### Work request
From the account of a second pregnancy, extract the passage that begins at the words "Before I knew" and stops after "that lemon-gin aftertaste.", copying it character for character.

### Text block
● ● ● ● ●

I awoke the next morning in a panic. "Another kid? What about my career?! My time?! My life?! My boobs?! What the eff was I thinking?!" Then I reminded myself that it had taken us more than a year to conceive the first time, so I figured chances were slim that this one would stick.
A few days later I felt a twinge-y/cramp-y ping! in my lower abdomen. Nooo... I suddenly regretted having mocked those hippie chicks who claimed they could feel the moment of conception. In that instant I was hit with the reality of what we'd done. It was sharper and more startling than stepping on a Barbie shoe in the middle of the night. Our lives were about to be ruined. I convinced myself that since we'd used up all our good genes on the first kid, #2 would be a disaster of epic proportions.
Before I knew it, a strange set of symptoms appeared. First up: a hot, red rash that started on my arms, then migrated across my chest and stomach. I checked in with my old doctor friend (WebMD) and learned that many women experience hormonally induced hives in the first trimester.
Then came the vertigo. If you've never felt it, vertigo is like the bed spins you felt the first time you got drunk, but without that lemon-gin aftertaste.
So not only were we about to destroy our perfect little family, I was going to spend the next nine months stumbling around as a rashy, dizzy, gassy mess. (I may have neglected to mention the gas as I'm not entirely certain that was a pregnancy symptom.)
My husband suggested I pick up a pregnancy test, but I thought it was still too early for that. A few nights later came the most graphic proof: bright-pink spotting. I didn't need to surf the Web for this one, it had happened during my first pregnancy. It was time to rewrite our future. No longer would we be the mobile, relaxed trio. Now we would be the harried, overstressed, financially unstable family of four.

● ● ● ● ●

### Stored data
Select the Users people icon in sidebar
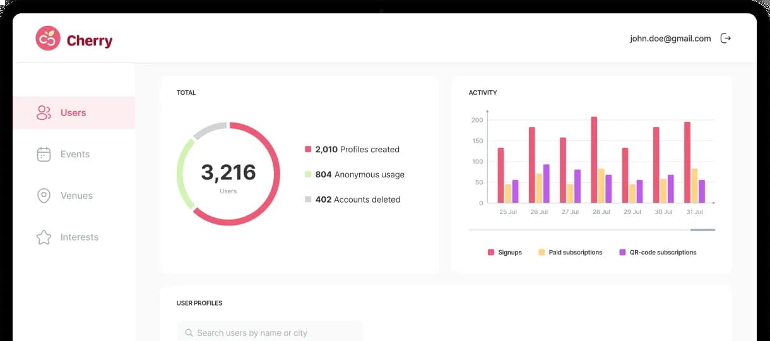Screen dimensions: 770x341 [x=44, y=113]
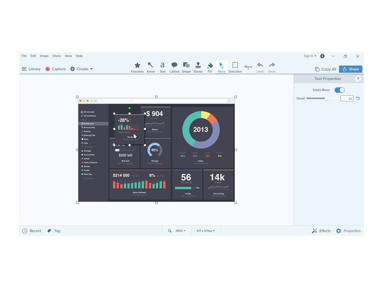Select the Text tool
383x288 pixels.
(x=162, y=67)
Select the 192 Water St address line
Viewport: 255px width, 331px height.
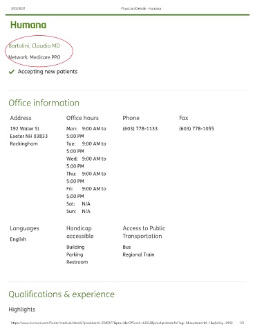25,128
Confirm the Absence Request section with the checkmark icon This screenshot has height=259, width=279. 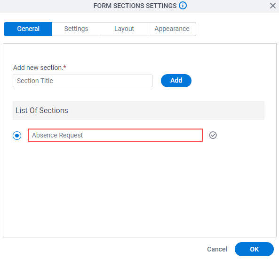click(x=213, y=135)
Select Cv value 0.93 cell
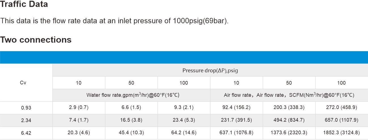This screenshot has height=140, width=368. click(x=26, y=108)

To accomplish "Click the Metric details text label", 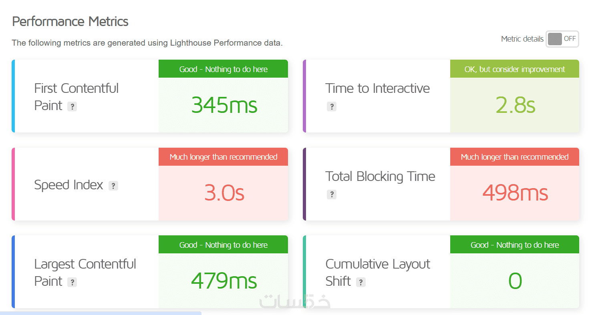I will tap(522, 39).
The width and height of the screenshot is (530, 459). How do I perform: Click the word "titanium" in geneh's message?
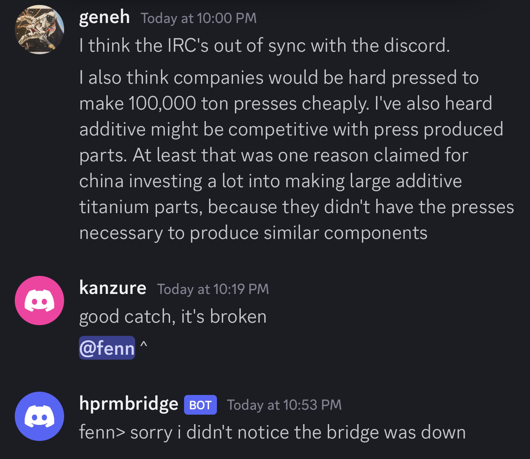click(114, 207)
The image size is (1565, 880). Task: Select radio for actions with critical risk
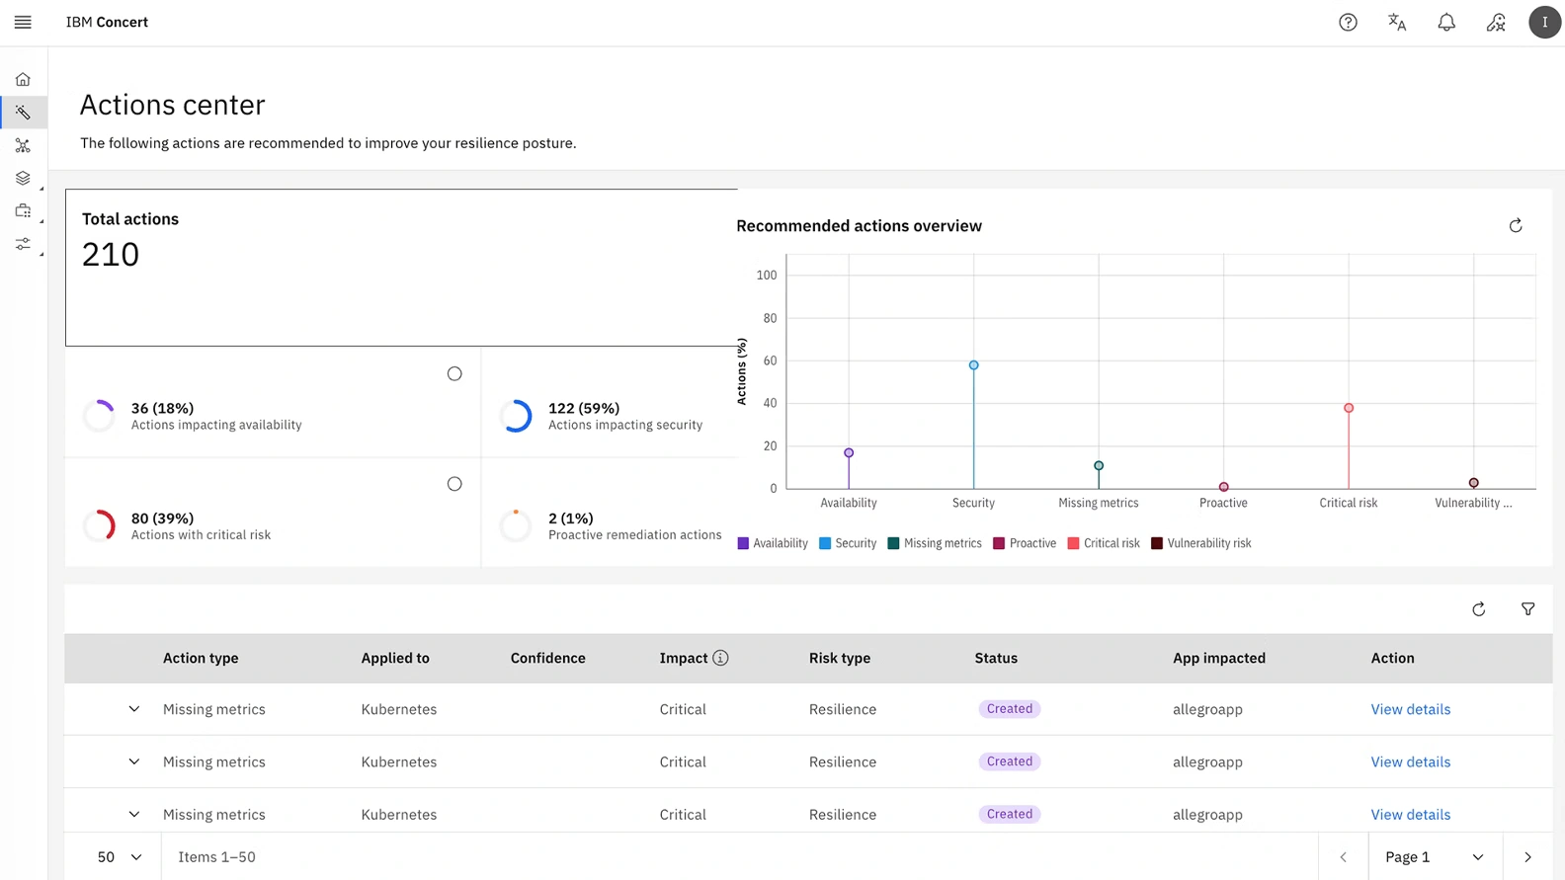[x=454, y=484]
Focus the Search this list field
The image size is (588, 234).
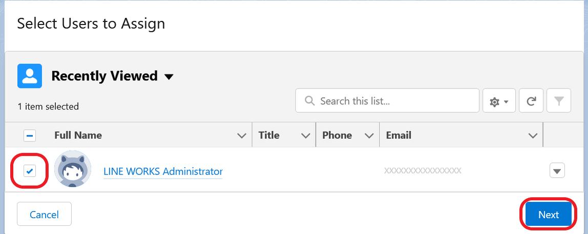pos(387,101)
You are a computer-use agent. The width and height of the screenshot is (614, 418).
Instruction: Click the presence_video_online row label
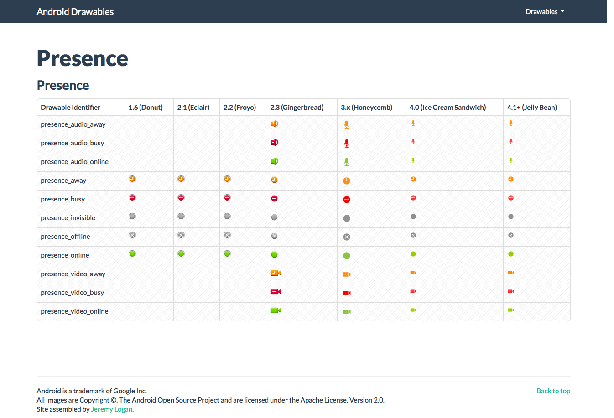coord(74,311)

● ● ● ● ●

### Exercise solution
Before I knew it, a strange set of symptoms appeared. First up: a hot, red rash that started on my arms, then migrated across my chest and stomach. I checked in with my old doctor friend (WebMD) and learned that many women experience hormonally induced hives in the first trimester.
Then came the vertigo. If you've never felt it, vertigo is like the bed spins you felt the first time you got drunk, but without that lemon-gin aftertaste.